A quanto sembra ancora una volta abbiamo da imparare dagli americani e, questa volta, anche alla svelta. Due le vicende su cui una certa emulazione ci potrebbe essere utile. La prima è quella di rendere più forte l’Unione europea, più forte degli stessi Stati che la compongono. Solo così si potrà mantenere una certa competitività, da soli non vi è alcuna speranza. È per questo che i nazionalisti dei paesi europei sono ridicoli nella loro imitazione del trumpismo: “prima l’Italia”, o la Francia, o la Germania sono parole d’ordine che non tengono conto della misura che differenzia gli Stati Uniti dai singoli Stati europei. 

Solo la formazione di uno Stato europeo, con un buon federalismo, renderebbe possibile progetti pubblici, se non di alcuni trilioni come prospetta Trump, almeno di diversi centinaia di miliardi di euro come ha fatto Obama con l’American Recovery and Reinvestment Act (Arra). 

Ed è questa la seconda vicenda che si prospetta.
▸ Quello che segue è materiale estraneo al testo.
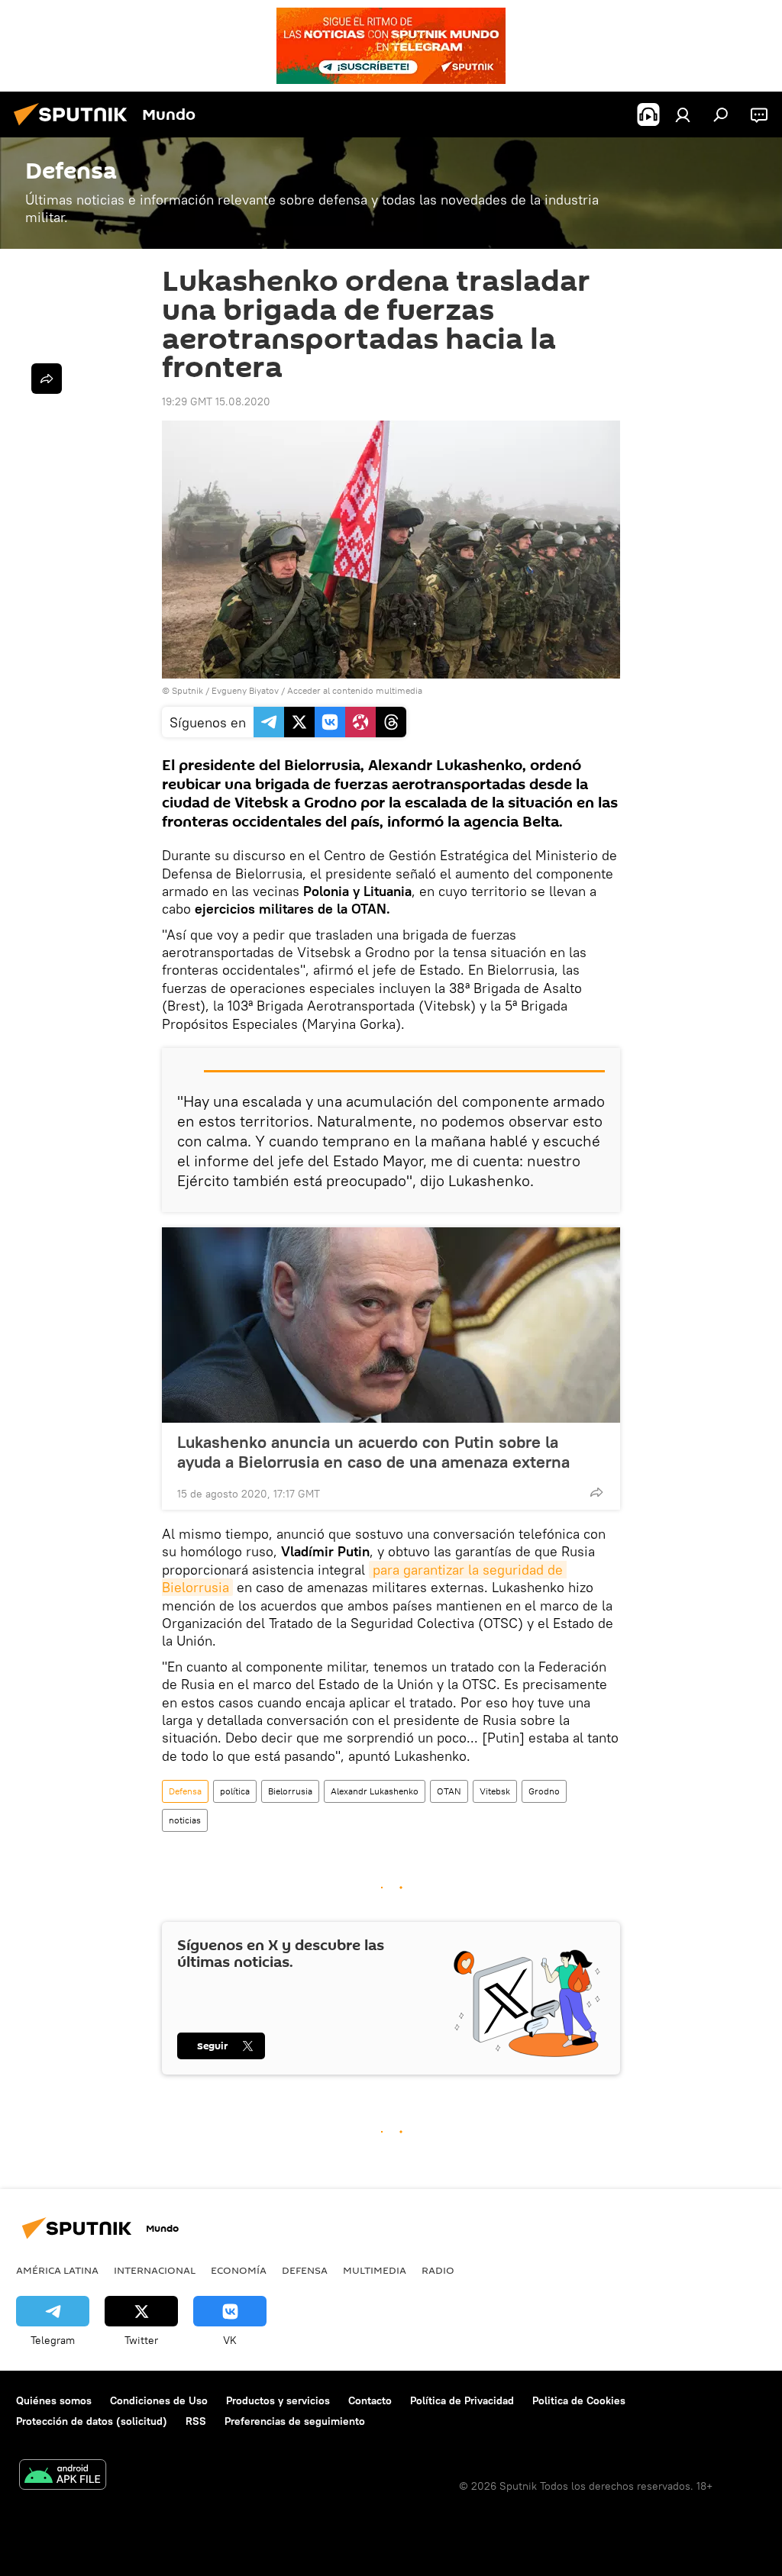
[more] (596, 1492)
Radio (438, 2270)
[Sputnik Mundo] (75, 127)
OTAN (449, 1791)
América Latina (57, 2270)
Spendere tanti soldi in Europa per farla ancora più bella e appetibile. Pensate ad una Italia senza dissesto idrogeologico, senza problemi dei rifiuti, con una rete dell’alta velocità completa, con porti e aeroporti adeguati, coni monumenti ripuliti, i musei in ordine, le scuole restaurate, ecc.; sarebbe quasi un bel sogno.

Speriamo che l’idea venga alla Merkel dopo l’incontro con Trump, perché se aspettiamo che venga ai nostri politici, allora non solo i nostri figli, ma anche i nostri nipoti dovranno emigrare.